The rapid antigen and RT-PCR samples were collected sequentially for each participant in the study by medical staff who were trained to perform rapid antigen tests. Manufacturer’s guidelines were followed in obtaining and processing rapid antigen samples (25). Staff collected bilateral anterior nares swabs first for direct inoculation onto rapid antigen tests followed by additional bilateral anterior nares samples for RT-PCR. Use of anterior nares samples for RT-PCR has been validated previously (26, 27). A designated, trained reader interpreted and recorded the result on site for each rapid antigen test 15 min after the test was administered per the instructions for use.

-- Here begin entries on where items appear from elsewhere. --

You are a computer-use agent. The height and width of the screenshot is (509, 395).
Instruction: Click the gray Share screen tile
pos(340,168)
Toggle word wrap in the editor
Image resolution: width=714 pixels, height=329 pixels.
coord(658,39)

All samples for RT-PCR were sent to the University of Maryland Pathology Associates—Maryland Genomics reference laboratory (University of Maryland School of Medicine, Baltimore, MD) and processed using a modification of the CDC 2019 Novel Coronavirus Real-Time RT-PCR Diagnostic Panel with off-line instrumentation under laboratory developed test (LDT) (Emergency Use Authorization application submitted and in pending status). It used N1 and N3 gene primers. Individuals for whom the RT-PCR or rapid antigen test was deemed indeterminate (control line not interpretable) were excluded from analysis. There was one inconclusive RT-PCR result, and no inconclusive rapid antigen results.

Statistical analysis.

Accuracy of results (defined as sensitivity, specificity, and positive and negative predictive values [PPV and NPV, respectively]) and 95% confidence intervals (CIs) were calculated using the binomial exact method for the rapid antigen test for both symptomatic and asymptomatic populations compared with the RT-PCR gold standard. Accuracy results for symptomatic and asymptomatic groups were compared. Two-tailed P values were calculated using Fisher’s exact test. Similar test accuracy was calculated for exposure groups and age groups. Mean cycle threshold (CT) values for PCR-positive tests were compared for symptomatic and asymptomatic groups using independent sample T-test. A plot showing the distribution of rapid antigen CT values was generated for symptomatic and asymptomatic individuals (Fig. 1). All statistical analyses were performed using JMP Pro, version 14.0.0, software (SAS Institute, Cary, NC).